About the job
Join Perplexity, a cutting-edge company serving millions of users each day with high-quality answers powered by an LLM-first search engine and specialized data sources. We strive to leverage the latest models as they become available, navigating the complexities of the intelligence frontier where traditional benchmarks may fall short. In this pivotal role, you will be responsible for creating specialized evaluations aimed at enhancing answer quality across Perplexity, specifically focusing on search-based LLM responses and other user-favored scenarios.
Responsibilities
Design and manage automated evaluation pipelines that measure answer quality across Perplexity's products, ensuring adherence to high standards of accuracy and usefulness.
Create tailored evaluation datasets and methodologies to assess the influence of tool calls, particularly in web search retrieval, on the quality of final answers.
Develop VLM-based solutions to programmatically analyze the visual rendering of final answers across various platforms and devices.
Consistently evaluate public benchmarks and academic assessments for their relevance to Perplexity's offerings, adapting and integrating them into our ongoing performance evaluations.
Collaborate within a small, high-impact team where your evaluation metrics will directly influence product enhancements, working closely with technical leadership to measure and elevate Answer Quality.
Qualifications
PhD or MS in a technical discipline or equivalent practical experience.

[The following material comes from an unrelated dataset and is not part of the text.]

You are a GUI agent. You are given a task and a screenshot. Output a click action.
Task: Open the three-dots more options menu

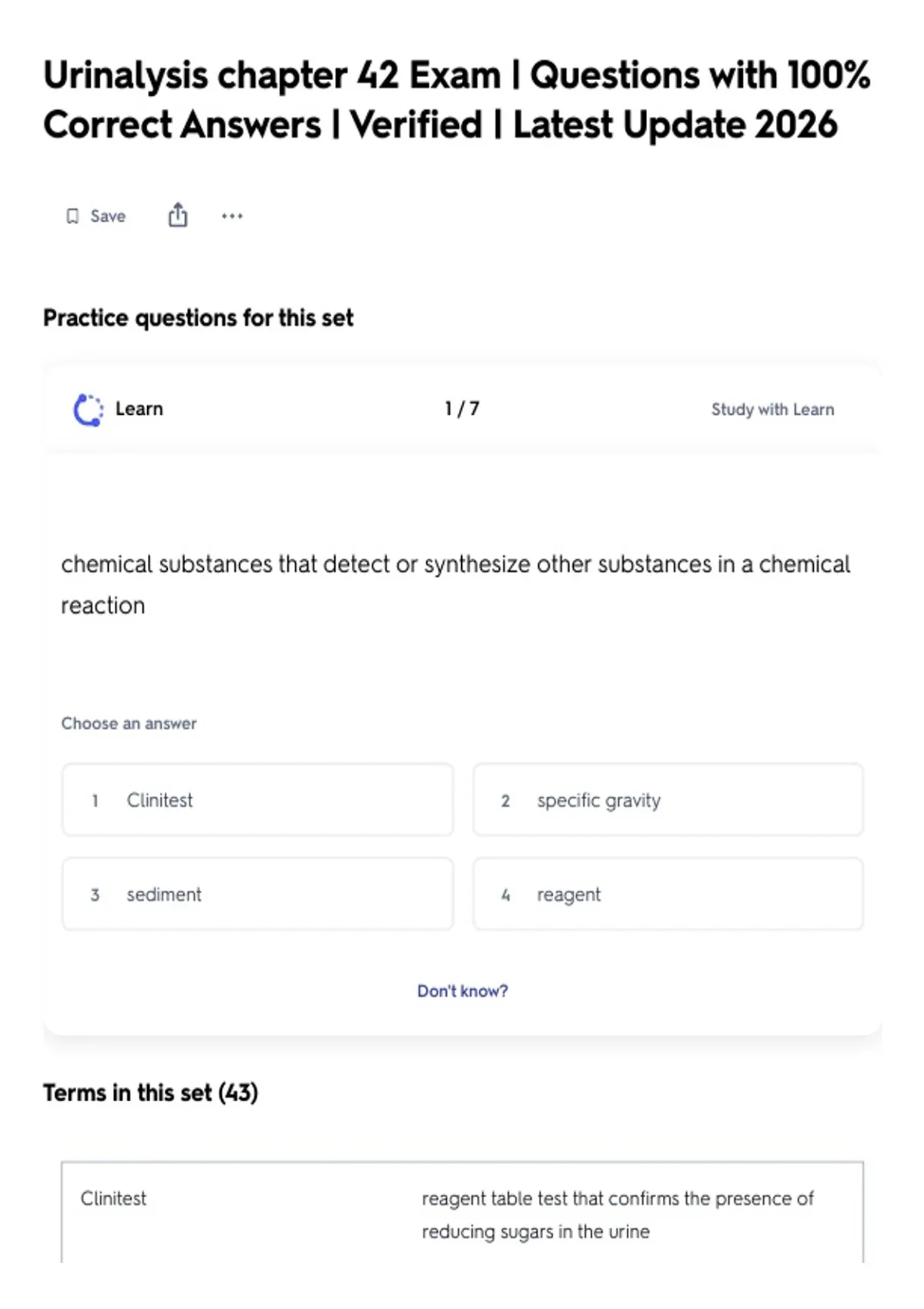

A minimum of 4 years of experience in data science or machine learning.
Proficient in Python and SQL, with the ability to write production-quality code.
Experience with modern cloud data stacks, particularly AWS and Databricks.
Familiarity with agentic coding workflows and utilizing AI-assisted development tools for efficient iteration.
Preferred Qualifications
At least 1 year of experience working with LLMs at scale, especially in LLM-as-a-judge configurations.
Experience developing customer-facing web products or consumer applications with significant user traffic.
A robust research background, demonstrating the application of research methodologies to real-world machine learning challenges.
Experience in defining evaluation metrics, such as factual consistency, hallucination rate, and retrieval precision, along with creating ground truth datasets.